I don’t know about you, but I see in this story a reflection, albeit imperfect, of Christ’s death on the cross as payment for the sins of the world, so that “whoever believes in Him should not perish but have eternal life” (John 3:15).
But apparently I’m wrong about that, because the Wikipedia entry on this novel insists on another meaning entirely: “The very last thoughts attributed to Carton, in their poetic use of repetition, register this faith as a calm and soothing certainty: that both the name of Sydney Carton and of France will be reborn into glory and made ‘illustrious.’"
There’s no mention of Jesus Christ in this somewhat lengthy synopsis. No mention of the biblical account of His sacrifice, which seemed to me so clearly to have inspired Dickens. And just one mention of Heaven, in its quotation of the novel’s opening paragraph.
So color my face red: A Tale of Two Cities must be nothing more than a compelling saga about those greedy aristocrats and the noble (if murderous) revolutionaries and a suicidal lawyer who was trying to make a name for himself with his Top Secret sacrifice.
Just one problem with that assessment: Charles Dickens was a devoted Christian and student of the New Testament. Consider just some of what he wrote on the subject:
- “The New Testament is the very best book that ever was or ever will be known in the world.”
- “Remember!--It is Christianity to do good always--even to those who do evil to us. It is Christianity to love our neighbours as ourself, and to do to all men as we would have them do to us. It is Christianity to be gentle, merciful and forgiving, and to keep those qualities quiet in our own hearts, and never make a boast of them or of our prayers or of our love of God, but always to show that we love Him by humbly trying to do right in everything."
- “I have always striven in my writings to express veneration for the life and lessons of Our Saviour.”
- “I commit my soul to the mercy of God through our Lord and Saviour Jesus Christ, and I exhort my dear children humbly to try to guide themselves by the teaching of the New Testament in its broad spirit, and to put no faith in any man’s narrow construction of its letter here or there.”
What's more, Dickens’ last published work was a gospel-retelling entitled The Life of our Lord. Written for his children, it was an instant best-seller when it was finally published in 1934, after the death of his last child.
Some observers charge that Dickens believed in a works-based plan of salvation. If that’s true – and it may be so – how curious that he painted, in Sydney Carton, such an astounding picture of substitutionary sacrifice in the satisfaction of a death penalty. I certainly have read only an infinitesimal fraction of the world’s books, so I’m no expert; but from what I have read, I don’t know of any novelist who more clearly captured Christ’s atoning sacrifice.

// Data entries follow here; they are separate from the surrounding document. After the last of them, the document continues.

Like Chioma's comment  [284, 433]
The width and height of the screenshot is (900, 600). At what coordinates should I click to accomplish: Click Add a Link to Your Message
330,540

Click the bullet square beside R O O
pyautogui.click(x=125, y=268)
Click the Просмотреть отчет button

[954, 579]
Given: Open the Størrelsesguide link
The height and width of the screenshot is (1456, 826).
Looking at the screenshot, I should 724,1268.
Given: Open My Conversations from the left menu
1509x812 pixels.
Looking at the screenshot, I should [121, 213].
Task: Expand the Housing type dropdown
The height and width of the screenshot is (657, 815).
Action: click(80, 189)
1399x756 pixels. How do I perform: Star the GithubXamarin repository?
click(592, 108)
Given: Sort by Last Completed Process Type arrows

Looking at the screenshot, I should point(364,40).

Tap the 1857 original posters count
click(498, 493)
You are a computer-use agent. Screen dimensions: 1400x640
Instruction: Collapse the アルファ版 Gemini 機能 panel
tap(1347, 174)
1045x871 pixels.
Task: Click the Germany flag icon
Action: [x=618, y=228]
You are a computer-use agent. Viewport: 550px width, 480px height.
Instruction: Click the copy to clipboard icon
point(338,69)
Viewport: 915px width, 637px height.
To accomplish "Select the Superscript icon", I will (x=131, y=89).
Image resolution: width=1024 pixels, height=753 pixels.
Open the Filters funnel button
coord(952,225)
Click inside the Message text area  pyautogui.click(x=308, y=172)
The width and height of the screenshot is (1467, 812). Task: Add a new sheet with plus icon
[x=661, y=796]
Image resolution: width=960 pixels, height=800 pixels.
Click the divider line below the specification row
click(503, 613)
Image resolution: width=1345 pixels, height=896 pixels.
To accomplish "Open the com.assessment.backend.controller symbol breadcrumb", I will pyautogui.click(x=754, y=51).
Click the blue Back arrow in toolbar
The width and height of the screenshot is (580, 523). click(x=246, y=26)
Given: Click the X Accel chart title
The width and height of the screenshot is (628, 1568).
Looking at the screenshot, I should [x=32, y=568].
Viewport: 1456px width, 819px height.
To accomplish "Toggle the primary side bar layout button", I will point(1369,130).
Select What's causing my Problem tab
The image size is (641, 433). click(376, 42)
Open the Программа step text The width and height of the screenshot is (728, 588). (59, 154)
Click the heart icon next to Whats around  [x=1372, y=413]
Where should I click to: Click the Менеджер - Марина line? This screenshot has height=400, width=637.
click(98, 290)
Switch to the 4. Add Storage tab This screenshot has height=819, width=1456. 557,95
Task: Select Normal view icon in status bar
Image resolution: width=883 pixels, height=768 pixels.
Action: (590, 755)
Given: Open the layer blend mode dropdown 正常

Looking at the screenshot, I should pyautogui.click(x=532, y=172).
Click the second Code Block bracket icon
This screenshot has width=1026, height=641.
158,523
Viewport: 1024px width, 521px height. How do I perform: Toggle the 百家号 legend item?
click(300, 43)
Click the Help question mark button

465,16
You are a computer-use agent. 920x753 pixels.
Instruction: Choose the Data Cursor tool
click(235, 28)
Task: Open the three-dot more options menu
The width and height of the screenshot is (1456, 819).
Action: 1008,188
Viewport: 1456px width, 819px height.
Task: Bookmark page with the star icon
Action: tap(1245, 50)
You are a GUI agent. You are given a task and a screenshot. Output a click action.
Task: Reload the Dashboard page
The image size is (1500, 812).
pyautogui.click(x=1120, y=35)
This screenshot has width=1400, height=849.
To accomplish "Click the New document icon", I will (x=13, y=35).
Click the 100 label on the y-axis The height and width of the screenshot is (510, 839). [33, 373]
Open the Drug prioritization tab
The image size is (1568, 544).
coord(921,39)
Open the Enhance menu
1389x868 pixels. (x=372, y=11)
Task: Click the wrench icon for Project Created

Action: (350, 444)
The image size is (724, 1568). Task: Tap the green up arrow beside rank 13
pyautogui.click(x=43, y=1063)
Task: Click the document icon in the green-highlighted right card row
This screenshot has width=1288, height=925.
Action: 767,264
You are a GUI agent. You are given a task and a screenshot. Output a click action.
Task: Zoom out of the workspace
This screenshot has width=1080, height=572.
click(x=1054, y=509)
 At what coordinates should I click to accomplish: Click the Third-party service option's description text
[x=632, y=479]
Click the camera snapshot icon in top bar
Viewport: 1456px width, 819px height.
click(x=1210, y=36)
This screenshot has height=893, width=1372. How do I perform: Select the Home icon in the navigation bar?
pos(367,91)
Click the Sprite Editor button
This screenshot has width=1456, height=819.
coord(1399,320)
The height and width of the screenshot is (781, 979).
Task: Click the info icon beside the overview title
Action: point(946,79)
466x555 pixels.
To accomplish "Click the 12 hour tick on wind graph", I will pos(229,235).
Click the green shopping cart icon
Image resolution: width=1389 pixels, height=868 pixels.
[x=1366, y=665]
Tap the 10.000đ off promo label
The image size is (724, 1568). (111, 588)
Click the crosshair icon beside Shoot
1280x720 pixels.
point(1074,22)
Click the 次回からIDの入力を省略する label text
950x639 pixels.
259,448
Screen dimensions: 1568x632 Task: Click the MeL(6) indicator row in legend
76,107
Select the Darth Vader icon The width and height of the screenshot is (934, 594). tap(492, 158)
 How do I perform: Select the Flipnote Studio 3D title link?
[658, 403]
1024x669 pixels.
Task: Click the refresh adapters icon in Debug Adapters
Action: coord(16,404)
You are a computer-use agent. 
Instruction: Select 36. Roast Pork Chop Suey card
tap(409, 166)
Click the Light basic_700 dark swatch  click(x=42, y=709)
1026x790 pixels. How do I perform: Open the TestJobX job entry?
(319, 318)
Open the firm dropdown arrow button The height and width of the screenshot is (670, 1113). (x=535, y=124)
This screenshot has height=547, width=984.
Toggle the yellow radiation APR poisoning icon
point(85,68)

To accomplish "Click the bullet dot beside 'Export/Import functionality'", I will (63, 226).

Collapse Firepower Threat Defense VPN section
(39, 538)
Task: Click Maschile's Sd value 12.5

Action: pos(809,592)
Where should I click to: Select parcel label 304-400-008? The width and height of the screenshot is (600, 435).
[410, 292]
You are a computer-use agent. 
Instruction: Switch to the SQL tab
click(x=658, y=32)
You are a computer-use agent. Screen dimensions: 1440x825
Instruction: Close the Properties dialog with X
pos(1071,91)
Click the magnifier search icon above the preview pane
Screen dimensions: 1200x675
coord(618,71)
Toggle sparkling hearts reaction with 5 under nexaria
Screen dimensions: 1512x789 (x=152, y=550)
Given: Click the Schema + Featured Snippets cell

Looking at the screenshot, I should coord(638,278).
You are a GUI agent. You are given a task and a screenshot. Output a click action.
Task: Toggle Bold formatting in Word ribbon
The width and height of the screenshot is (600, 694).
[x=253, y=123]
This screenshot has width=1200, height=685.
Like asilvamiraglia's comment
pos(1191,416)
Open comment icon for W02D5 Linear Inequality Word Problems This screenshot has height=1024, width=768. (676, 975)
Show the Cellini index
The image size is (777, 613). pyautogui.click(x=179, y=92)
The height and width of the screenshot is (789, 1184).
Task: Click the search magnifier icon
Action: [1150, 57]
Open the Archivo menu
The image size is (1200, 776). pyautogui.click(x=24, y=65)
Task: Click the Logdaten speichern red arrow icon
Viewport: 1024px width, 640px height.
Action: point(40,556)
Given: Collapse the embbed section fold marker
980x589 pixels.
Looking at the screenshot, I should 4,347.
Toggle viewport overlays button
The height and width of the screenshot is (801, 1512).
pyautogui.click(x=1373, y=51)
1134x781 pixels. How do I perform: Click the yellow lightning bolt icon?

I’m guessing there must be much more biblical imagery in A Tale of Two Cities – imagery that I would have missed when I read it, having been well on my way to full-blown atheism, and having never paid a bit of attention to my weekly Sunday School lessons. It’s high time I dug out my old copy of this outstanding novel and read it through the lens of the Bible.
An update: Last week, I finally caught a movie version of A Tale of Two Cities – the 1935 edition produced by David O. Selznick of Gone with the Wind fame, starring Ronald Colman as Sydney Carton.
The ending was, not surprisingly, absolutely riveting. As Carton headed up to the guillotine at the film’s end and the camera panned to the heavens, he spoke those heart-wrenching last words, “It is a far, far better thing that I do than I have ever done …”
But even more gripping was what followed: A title card reading, “I am the resurrection and the life: he that believeth in me, though he were dead, yet shall he live. –John 11:25”
Dickens himself quoted this verse four times in his novel. I wonder how many of the more recent movie versions included it? I’m guessing none, but perhaps I’m wrong – perhaps another movie-maker or two felt compelled to acknowledge the Christian message of this unforgettable story; it’s hardly subtle, and overlooking it would be an obvious demonstration of willful ignorance.